# DATASET EXCERPTS:

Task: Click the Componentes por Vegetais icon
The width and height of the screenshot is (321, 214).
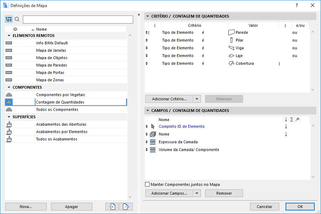Action: pos(9,95)
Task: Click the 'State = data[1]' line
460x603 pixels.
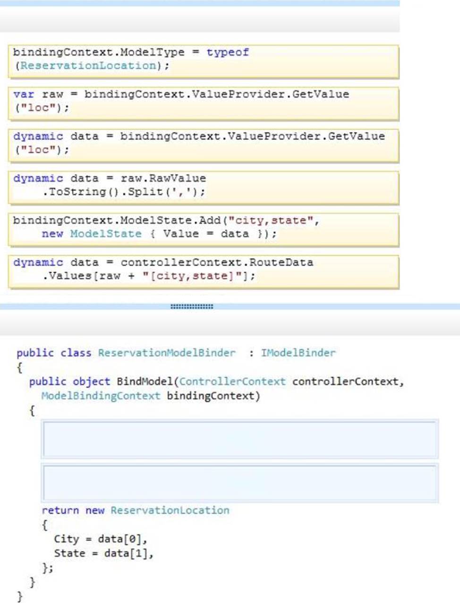Action: click(x=103, y=553)
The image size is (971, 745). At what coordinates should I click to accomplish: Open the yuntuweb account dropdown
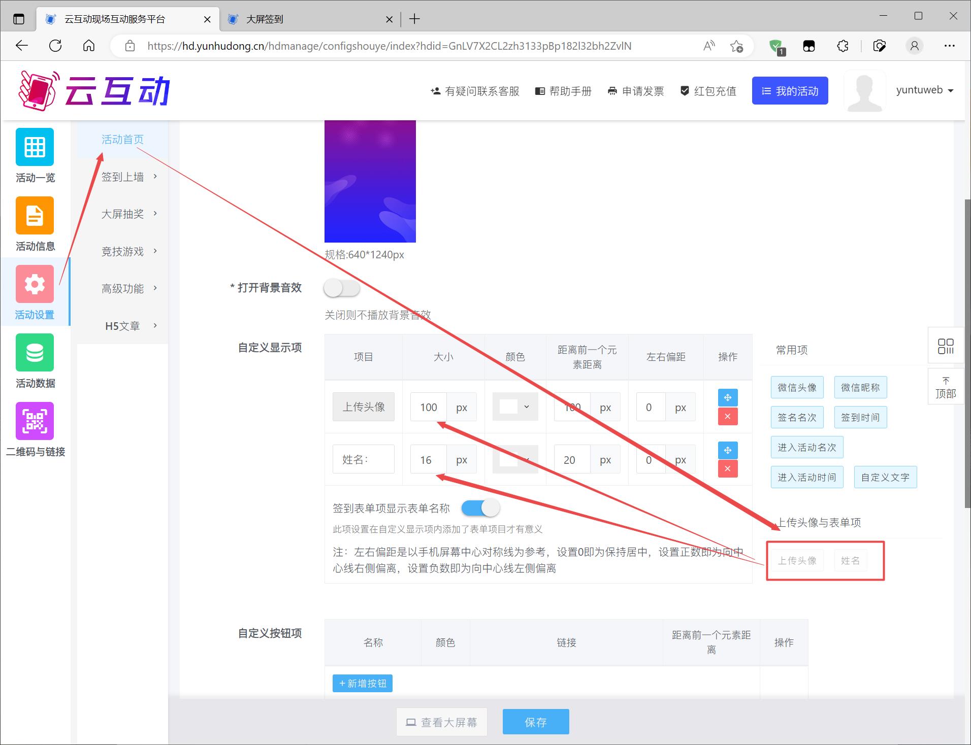tap(924, 90)
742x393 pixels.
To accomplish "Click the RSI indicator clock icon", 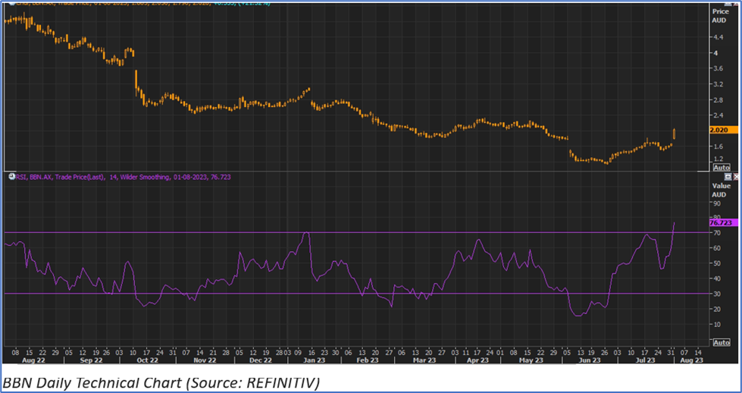I will [x=10, y=177].
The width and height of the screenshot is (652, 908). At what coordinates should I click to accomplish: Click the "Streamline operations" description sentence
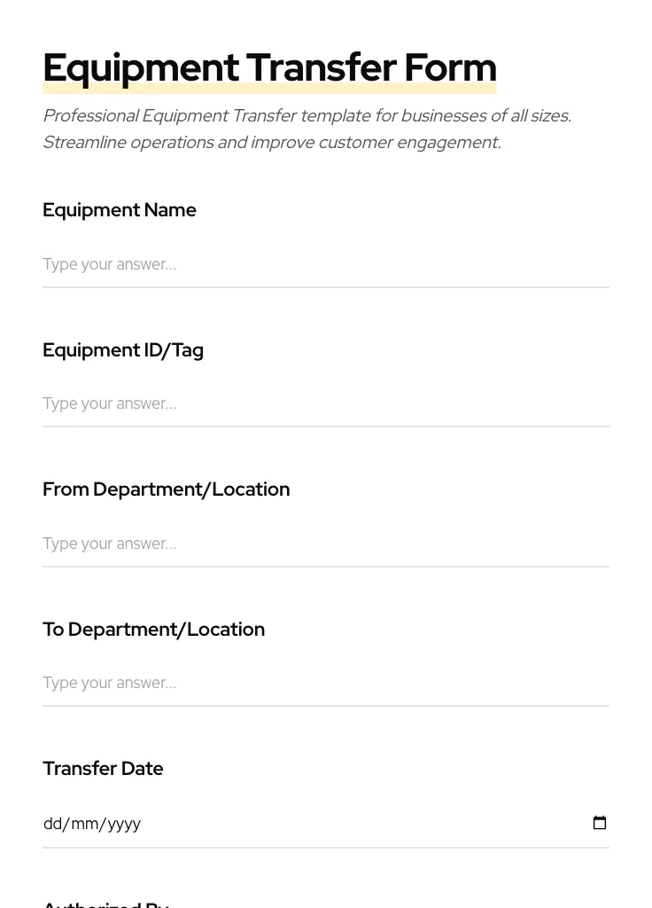[271, 143]
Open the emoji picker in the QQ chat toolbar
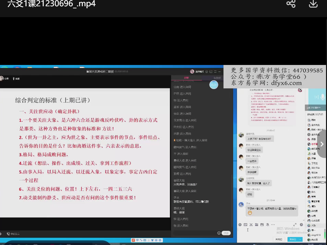The image size is (327, 245). 240,225
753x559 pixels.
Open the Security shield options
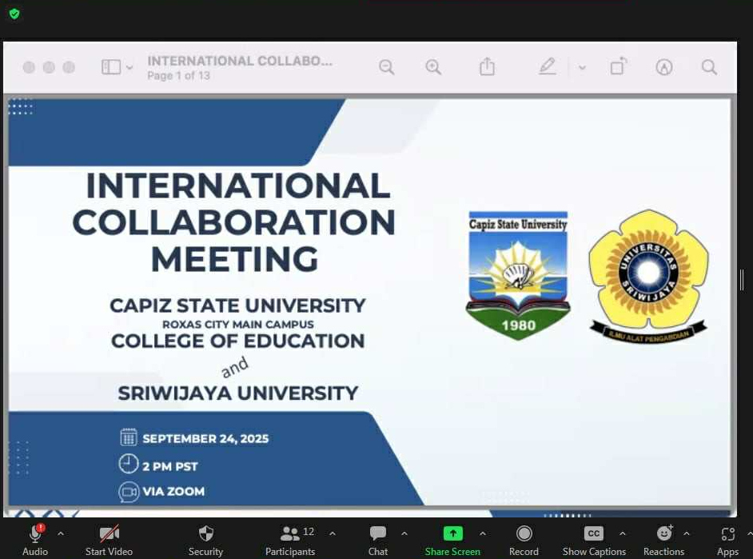click(x=205, y=534)
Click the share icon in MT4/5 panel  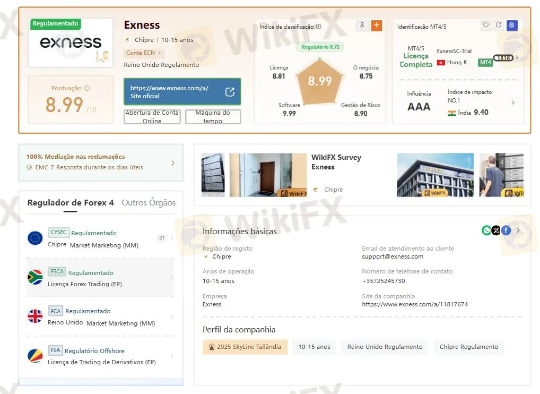coord(499,25)
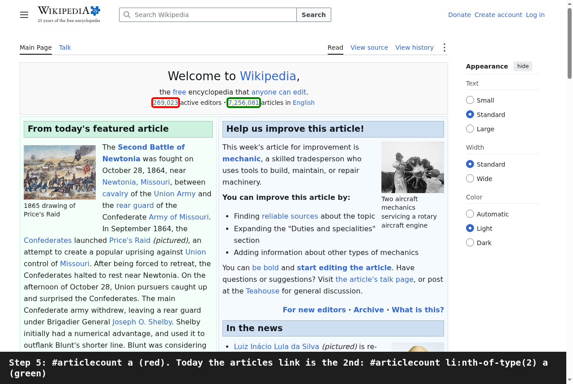
Task: Choose the Wide width option
Action: tap(470, 178)

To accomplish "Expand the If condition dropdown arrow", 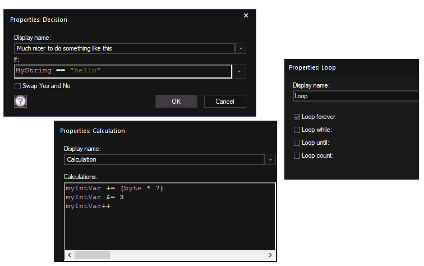I will (x=241, y=71).
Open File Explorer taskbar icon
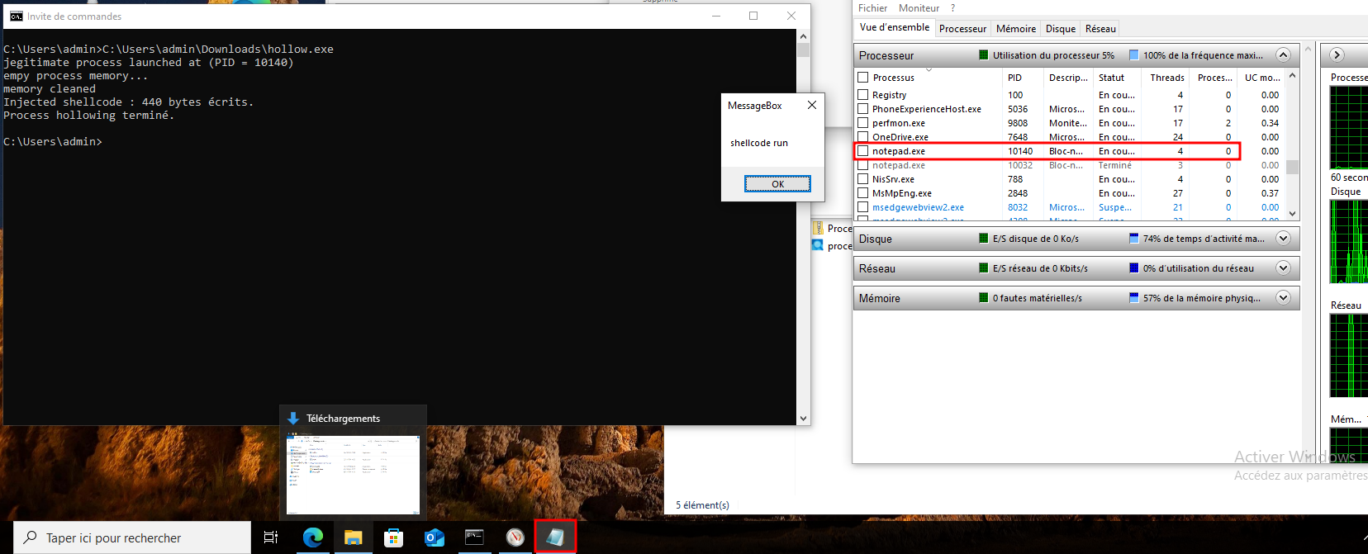 click(x=354, y=537)
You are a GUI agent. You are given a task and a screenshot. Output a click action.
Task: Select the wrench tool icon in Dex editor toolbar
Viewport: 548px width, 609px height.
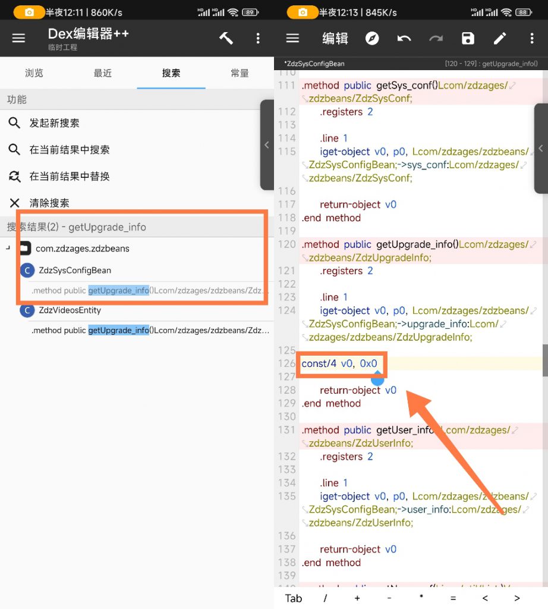point(225,37)
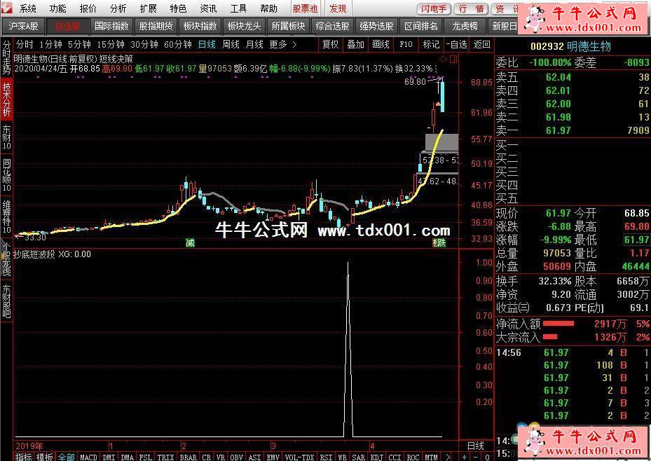Viewport: 651px width, 461px height.
Task: Select the 30分钟 timeframe
Action: (144, 44)
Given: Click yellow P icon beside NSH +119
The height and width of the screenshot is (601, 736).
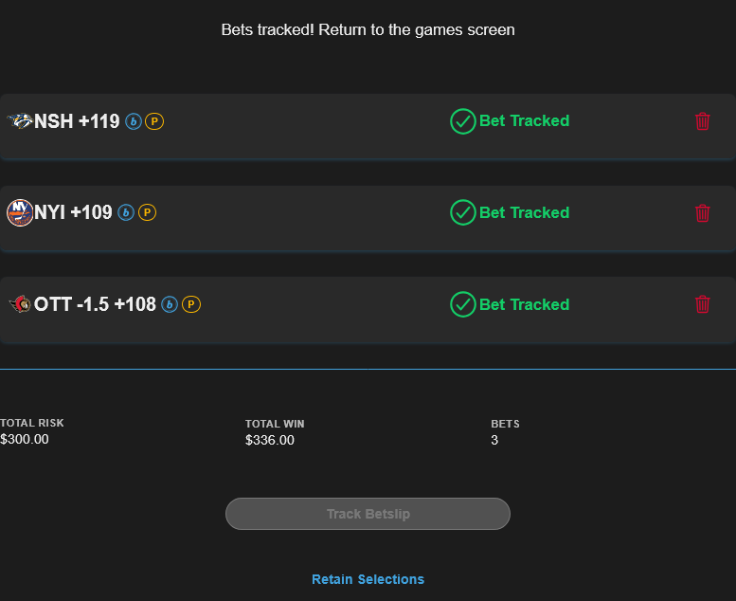Looking at the screenshot, I should 154,121.
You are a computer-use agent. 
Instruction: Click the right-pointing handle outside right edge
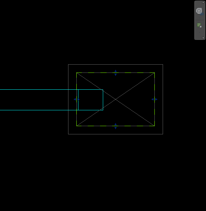(x=156, y=99)
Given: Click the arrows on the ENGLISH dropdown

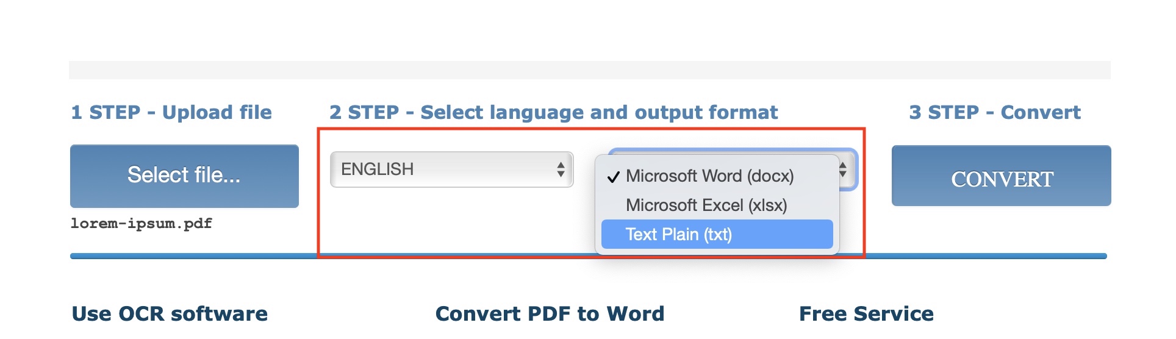Looking at the screenshot, I should point(560,170).
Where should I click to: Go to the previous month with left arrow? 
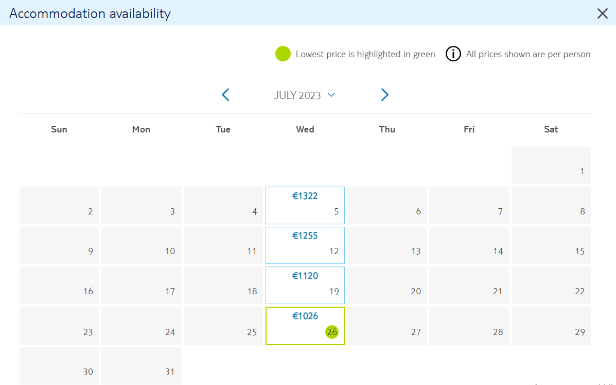pos(225,95)
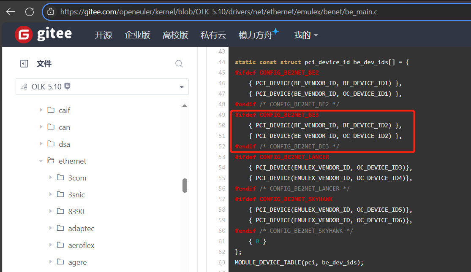Viewport: 471px width, 272px height.
Task: Click the caif folder icon
Action: 51,110
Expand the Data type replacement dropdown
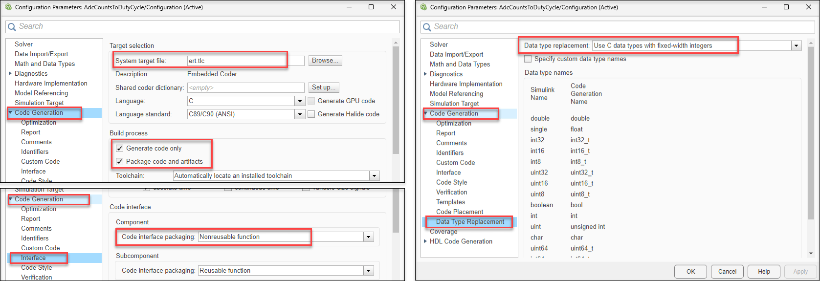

# ABOUT THIS EXERCISE:
Print exactly the first line of the entries and every line after it through the one that contains "742x393 pixels.", leaving the pictures out.

# WRITTEN SOLUTION:
Task: Click the Componentes por Vegetais icon
The width and height of the screenshot is (321, 214).
Action: pos(9,95)
Task: Click the 'State = data[1]' line
460x603 pixels.
Action: click(x=103, y=553)
The image size is (971, 745). At what coordinates should I click to accomplish: Open the yuntuweb account dropdown
tap(924, 90)
742x393 pixels.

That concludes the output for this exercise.